L’auteur devait leur dire : « Vous êtes bon, et vous faites le mal ; vous avez une mère que vous respectez, et cependant vous écrivez un article qui déshonore une mère respectée comme la vôtre.

» Vous êtes généreux, vous faites l’aumône, vous souscrivez pour un ouvrier sans travail, et cependant vous écrivez des articles incendiaires, qui conduisent le peuple à la misère par l’insurrection.

» Vous êtes enthousiaste des beaux-arts, et cependant vous découragez le talent, non par un jugement loyal, sévère, digne de l’œuvre, mais par un dénigrement mesquin, un acharnement périodique qui change la critique en persécution. Harceler n’est point juger.

» Vous avez pour votre pays une tendresse pleine de vanité, et cependant, par vos stériles discussions, par vos sots engouements, par vos profanations, par votre injustice envers les hommes qui font sa puissance et sa gloire, vous le perdez. »

Voilà ce qu’il fallait leur dire ; voilà, heureusement, ce qu’ils ont compris. L’agitation où ce langage les jette en est la preuve. Cette grande rumeur qu’ils font aujourd’hui n’est pas de la colère, non ; c’est mieux que cela, c’est de l’épouvante et du regret. Les journalistes, effrayés, reculent devant leur propre image ; ils s’indignent de leurs propres torts. Ah ! cette protestation de leur part est un heureux présage, cette révolte de leur conscience est déjà un repentir. C’est un beau triomphe pour l’auteur, le plus glorieux qu’il ait pu rêver. Elle venait donc du cœur, cette voix qui lui a crié : Éclaire-les, parce qu’ils ne savent ce qu’ils font !

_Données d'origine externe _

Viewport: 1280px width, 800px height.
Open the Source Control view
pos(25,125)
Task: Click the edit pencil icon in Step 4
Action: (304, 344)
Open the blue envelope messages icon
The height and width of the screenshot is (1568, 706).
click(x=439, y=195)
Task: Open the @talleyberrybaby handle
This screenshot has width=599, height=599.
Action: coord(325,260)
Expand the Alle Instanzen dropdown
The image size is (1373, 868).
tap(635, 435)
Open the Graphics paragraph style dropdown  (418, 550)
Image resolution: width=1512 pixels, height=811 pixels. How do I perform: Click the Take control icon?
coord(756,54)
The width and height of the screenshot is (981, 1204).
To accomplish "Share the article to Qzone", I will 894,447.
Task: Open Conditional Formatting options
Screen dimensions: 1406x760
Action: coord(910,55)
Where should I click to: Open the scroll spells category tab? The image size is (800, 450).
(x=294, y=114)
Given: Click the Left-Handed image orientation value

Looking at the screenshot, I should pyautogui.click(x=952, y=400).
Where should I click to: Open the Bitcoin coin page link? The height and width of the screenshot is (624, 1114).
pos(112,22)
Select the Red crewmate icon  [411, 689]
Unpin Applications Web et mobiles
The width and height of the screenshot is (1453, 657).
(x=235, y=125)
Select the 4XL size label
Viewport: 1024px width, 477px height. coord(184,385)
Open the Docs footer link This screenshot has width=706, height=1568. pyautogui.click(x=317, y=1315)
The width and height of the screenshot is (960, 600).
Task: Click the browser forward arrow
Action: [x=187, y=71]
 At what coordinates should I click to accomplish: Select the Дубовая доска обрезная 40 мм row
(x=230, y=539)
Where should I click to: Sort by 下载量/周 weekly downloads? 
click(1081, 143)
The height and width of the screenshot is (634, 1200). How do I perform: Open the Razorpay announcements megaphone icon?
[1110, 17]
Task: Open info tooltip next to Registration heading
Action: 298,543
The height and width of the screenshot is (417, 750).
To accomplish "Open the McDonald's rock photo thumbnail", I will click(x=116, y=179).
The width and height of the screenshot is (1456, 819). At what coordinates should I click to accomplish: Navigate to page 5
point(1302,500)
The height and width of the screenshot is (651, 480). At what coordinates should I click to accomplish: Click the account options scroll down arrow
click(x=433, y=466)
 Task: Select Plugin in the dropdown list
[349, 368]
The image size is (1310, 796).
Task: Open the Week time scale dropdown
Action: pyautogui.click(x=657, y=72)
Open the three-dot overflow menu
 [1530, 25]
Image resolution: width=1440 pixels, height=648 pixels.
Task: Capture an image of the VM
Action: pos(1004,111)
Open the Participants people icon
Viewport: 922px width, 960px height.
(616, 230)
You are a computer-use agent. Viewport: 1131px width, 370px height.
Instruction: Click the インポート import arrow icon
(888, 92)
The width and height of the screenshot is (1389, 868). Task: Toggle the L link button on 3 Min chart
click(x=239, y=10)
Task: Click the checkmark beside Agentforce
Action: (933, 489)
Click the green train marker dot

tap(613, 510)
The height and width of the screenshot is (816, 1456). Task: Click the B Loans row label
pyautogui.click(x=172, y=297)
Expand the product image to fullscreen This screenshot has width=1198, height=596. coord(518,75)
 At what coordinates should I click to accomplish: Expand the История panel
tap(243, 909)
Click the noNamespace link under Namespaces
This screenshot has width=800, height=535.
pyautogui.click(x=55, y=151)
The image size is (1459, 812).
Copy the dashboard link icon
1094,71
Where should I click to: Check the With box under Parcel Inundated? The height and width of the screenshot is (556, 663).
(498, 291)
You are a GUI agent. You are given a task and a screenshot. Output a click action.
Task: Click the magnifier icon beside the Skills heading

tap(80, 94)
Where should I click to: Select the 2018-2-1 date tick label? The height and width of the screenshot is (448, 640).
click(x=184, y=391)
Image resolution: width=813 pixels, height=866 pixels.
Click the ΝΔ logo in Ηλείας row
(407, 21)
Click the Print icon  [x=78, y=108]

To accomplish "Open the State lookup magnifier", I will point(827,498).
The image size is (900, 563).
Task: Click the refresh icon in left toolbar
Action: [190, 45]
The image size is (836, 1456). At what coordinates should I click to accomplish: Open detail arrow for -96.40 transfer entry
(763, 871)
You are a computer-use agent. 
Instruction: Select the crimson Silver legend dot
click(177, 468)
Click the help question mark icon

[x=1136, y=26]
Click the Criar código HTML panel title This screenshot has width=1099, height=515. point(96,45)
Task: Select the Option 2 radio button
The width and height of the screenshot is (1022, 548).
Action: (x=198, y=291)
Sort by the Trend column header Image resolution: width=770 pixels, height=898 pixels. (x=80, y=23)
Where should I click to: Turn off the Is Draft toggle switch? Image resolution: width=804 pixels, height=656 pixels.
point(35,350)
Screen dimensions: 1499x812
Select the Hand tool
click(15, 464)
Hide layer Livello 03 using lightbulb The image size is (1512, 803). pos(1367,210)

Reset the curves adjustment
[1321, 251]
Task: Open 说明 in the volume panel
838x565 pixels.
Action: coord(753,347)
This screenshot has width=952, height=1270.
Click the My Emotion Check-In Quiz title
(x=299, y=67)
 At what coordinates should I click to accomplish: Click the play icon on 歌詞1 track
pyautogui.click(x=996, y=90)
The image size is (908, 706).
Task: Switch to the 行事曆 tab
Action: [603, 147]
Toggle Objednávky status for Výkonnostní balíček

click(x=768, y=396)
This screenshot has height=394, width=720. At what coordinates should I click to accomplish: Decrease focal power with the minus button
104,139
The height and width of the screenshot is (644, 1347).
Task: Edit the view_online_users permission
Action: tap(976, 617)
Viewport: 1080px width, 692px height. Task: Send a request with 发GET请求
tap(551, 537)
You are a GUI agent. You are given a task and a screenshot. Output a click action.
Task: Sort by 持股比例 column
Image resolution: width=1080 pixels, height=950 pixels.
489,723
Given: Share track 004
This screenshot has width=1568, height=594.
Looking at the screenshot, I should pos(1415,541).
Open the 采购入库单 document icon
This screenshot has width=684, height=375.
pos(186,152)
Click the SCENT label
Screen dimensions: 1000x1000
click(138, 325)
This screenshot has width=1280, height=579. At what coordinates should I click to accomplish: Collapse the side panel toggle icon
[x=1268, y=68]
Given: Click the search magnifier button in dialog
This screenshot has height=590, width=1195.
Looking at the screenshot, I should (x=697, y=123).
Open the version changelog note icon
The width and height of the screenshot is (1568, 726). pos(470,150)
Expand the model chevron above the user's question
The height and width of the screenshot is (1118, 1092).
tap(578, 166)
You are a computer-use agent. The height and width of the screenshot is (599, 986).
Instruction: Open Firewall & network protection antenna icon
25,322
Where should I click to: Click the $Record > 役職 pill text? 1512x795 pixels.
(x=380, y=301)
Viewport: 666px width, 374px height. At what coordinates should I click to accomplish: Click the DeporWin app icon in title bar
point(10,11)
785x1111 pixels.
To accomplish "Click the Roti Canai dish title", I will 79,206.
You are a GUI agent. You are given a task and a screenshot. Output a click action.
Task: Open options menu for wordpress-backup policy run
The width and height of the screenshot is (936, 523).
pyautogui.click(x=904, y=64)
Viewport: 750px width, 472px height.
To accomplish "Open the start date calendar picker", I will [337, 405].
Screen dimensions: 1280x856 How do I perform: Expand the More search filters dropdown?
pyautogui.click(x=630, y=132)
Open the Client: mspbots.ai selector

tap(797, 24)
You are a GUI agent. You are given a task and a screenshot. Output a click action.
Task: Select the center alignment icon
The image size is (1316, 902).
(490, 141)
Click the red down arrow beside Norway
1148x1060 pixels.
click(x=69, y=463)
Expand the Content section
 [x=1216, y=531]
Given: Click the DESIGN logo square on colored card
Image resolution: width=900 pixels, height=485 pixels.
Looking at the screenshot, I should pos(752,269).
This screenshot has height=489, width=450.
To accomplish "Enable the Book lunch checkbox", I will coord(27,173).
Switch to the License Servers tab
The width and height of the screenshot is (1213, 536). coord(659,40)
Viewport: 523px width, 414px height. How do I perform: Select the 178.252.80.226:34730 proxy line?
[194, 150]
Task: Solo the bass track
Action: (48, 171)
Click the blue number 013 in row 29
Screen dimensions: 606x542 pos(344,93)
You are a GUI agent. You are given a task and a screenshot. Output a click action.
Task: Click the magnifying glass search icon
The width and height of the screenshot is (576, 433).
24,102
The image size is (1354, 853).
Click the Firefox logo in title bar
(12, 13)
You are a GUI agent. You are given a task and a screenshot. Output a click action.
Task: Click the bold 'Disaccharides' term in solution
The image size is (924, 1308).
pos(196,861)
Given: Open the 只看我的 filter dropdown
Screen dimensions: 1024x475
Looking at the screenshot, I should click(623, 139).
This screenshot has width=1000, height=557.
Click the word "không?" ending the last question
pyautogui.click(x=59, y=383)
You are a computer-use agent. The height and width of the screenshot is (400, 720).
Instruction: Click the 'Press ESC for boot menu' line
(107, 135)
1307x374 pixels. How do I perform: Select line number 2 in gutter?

Quant au sujet principal de cet ouvrage, il est puisé dans l’histoire même du journalisme. Parmi les innombrables calomnies qui déshonorent la presse depuis dix années, l’auteur n’avait malheureusement pas le choix ; il a pris la seule que l’on pût mettre au théâtre, tant les autres étaient d’une nature hideuse et dégoûtante. Les journaux seuls sont donc coupables des allusions que l’on peut trouver, c’est leur calomnie qui a fait la pièce. L’auteur rejette sur eux toute responsabilité : le vengeur n’est pas le complice.